How Hackers Cracked Yahoo

The investigation of the security breaches at Yahoo is painting a clearer picture of just how hackers manage to carry off such a massive breach of the internet company’s system.

According to accounts from law enforcement, the hackers involved in this case went on a “cyber skulduggery” spree that involved information scraping, mass spamming and more than 500 million accounts’ worth of information escaping out into the wilds of the dark web starting in early 2014. The attackers apparently found a way to turn Yahoo’s own systems against itself — and then used the same system to actually erase their digital footprints.

The report also shed additional light on a Russian connection to the hack that has raised some concerns — particularly in the current political environment, where perceived Russian interference has become a particularly sensitive topic.

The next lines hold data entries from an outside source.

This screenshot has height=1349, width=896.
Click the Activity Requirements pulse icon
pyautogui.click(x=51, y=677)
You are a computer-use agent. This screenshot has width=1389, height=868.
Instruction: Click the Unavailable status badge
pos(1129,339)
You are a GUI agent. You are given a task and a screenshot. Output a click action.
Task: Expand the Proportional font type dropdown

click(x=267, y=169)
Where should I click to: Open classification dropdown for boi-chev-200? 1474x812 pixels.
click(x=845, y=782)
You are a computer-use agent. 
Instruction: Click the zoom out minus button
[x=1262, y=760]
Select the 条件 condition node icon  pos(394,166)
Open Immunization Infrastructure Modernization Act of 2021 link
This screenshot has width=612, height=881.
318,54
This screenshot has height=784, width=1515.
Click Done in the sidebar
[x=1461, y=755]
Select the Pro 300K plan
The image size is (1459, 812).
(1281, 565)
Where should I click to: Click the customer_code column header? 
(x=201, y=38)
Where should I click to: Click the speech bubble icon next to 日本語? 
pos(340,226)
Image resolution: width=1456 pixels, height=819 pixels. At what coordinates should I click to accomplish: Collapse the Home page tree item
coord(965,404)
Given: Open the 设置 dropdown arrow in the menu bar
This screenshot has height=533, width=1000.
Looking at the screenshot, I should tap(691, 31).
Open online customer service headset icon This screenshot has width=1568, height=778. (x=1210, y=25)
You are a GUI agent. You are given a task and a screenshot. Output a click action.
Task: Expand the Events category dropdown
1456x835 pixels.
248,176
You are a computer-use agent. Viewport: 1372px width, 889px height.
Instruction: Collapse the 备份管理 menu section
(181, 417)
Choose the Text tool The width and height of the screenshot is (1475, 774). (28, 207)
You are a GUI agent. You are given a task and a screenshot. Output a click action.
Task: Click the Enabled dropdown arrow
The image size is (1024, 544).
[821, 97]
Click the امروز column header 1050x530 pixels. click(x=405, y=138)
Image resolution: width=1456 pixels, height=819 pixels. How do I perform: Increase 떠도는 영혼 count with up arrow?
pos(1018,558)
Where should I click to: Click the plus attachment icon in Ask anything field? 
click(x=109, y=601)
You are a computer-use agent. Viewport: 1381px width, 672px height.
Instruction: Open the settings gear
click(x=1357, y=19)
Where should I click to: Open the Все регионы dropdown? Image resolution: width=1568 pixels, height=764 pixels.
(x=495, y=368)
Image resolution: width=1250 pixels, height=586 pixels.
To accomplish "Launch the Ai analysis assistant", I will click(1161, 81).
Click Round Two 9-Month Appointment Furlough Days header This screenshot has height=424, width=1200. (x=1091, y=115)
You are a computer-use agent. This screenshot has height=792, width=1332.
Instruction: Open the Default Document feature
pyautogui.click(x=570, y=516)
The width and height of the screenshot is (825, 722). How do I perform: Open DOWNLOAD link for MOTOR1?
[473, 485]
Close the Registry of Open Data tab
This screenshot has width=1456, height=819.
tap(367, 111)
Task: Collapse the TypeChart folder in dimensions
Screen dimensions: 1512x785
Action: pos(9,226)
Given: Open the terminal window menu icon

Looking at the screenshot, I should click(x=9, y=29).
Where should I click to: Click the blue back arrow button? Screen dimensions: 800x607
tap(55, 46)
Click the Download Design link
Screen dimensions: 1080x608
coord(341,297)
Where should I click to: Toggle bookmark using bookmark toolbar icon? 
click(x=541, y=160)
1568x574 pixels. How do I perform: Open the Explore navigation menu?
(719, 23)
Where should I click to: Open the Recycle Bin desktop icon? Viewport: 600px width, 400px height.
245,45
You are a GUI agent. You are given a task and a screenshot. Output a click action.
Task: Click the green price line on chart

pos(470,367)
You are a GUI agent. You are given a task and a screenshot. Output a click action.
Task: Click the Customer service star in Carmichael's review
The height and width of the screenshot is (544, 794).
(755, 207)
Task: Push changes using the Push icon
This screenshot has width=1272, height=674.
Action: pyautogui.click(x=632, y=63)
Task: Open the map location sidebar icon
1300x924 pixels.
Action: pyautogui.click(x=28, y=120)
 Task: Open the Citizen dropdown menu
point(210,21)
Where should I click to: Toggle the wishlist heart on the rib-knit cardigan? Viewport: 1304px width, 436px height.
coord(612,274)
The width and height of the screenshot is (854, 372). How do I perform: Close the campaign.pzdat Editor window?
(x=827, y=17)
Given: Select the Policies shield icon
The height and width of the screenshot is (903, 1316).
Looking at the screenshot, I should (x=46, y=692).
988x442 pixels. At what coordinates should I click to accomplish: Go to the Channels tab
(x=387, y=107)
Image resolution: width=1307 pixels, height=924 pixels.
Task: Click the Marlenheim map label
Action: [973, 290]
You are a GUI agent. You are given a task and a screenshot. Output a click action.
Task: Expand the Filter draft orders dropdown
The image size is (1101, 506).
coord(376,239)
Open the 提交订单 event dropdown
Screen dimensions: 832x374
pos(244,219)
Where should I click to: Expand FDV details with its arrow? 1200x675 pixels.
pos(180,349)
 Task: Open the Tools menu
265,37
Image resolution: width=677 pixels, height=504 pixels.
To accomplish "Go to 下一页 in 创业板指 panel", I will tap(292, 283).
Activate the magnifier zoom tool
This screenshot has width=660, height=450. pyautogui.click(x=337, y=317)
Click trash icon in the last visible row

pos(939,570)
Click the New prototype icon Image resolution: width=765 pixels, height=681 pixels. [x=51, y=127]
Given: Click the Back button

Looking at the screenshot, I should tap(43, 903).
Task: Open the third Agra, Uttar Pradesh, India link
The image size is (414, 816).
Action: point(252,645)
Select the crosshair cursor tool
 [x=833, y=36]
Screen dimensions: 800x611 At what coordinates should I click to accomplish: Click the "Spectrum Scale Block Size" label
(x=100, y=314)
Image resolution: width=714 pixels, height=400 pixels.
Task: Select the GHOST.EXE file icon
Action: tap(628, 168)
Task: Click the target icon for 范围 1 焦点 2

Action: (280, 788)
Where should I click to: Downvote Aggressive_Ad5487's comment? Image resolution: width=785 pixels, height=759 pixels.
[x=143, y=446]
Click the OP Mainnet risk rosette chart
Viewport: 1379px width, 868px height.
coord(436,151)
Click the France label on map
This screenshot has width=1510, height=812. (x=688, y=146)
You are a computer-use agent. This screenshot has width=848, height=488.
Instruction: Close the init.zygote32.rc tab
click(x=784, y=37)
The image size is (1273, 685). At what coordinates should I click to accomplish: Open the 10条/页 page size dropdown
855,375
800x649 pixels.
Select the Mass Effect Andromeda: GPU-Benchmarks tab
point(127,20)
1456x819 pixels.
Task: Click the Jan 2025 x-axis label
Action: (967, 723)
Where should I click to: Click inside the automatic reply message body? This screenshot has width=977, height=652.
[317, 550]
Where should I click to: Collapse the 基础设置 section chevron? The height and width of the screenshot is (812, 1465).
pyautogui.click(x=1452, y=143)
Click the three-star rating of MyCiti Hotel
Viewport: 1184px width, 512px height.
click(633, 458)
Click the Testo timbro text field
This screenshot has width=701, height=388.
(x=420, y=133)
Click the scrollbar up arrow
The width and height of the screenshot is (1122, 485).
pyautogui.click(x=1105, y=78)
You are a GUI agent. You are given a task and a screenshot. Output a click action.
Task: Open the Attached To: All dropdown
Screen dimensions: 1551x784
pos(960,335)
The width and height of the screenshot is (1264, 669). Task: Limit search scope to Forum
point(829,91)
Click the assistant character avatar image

Among those targeted in the Yahoo breach were Russian and American government officials. One target was a Nevada gaming official — another,  a consultant who analyzed Russia’s bid for World Trade Organization inclusion. The hack also caught up 14 employees of a Swiss financial firm specializing in bitcoin.

So far, four men have been charged in the breach — including two officers at Russia’s spy agency.

But the scheme seems to at least in part be about good old-fashioned greed. For example, one of the hackers, Alexsey Belan, manipulated the results of some users’ searches on Yahoo to send them to an online pharmacy that paid Mr. Belan for the traffic.

Much of the malarky was made possible by a Yahoo system called the User Database. That database was Yahoo’s digital home for all kinds of desirable data like usernames, alternative email accounts and phone numbers. Passwords were encrypted via hashing, meaning they might have been hard to hack into. But then, the hackers didn’t really need to do that much work — instead they just stole a set of unique, near-random numbers attached to Yahoo accounts.

That allowed them to create session cookies that essentially tricked Yahoo’s servers into thinking that legitimate users who had previously logged in to their accounts were returning to the site.

The hackers also go their hands on Yahoo’s Account Management Tool, which — when combined with the database — could be used (and apparently was used) to create a map of the companies or organizations where Yahoo users may have worked.

The cybercriminals also got access to more than 6,500 Yahoo accounts, and then used that information to break into others.  And important “others” — diplomats, lawmakers and technology employees were all on the list, according to the FBI.

Mr. Belan has faced hacking charges before — he was arrested in in 2013 but managed to get back to mother Russia before he could be extradited from Europe, where he was caught.  A Russian official said Washington hadn’t consulted Moscow on the case and suggested the allegations were related to domestic politics in the U.S.

What remains a mystery — and a disturbing one — is just how exactly the hackers got so far into Yahoo’s system.  This attack was the first of two massive breaches recently reported by Yahoo — the charges do not cover the second one, which occurred in 2013 and affected more than one billion accounts. According to reports, the 2013 data had been protected by weaker cryptographic techniques than the 2014 data.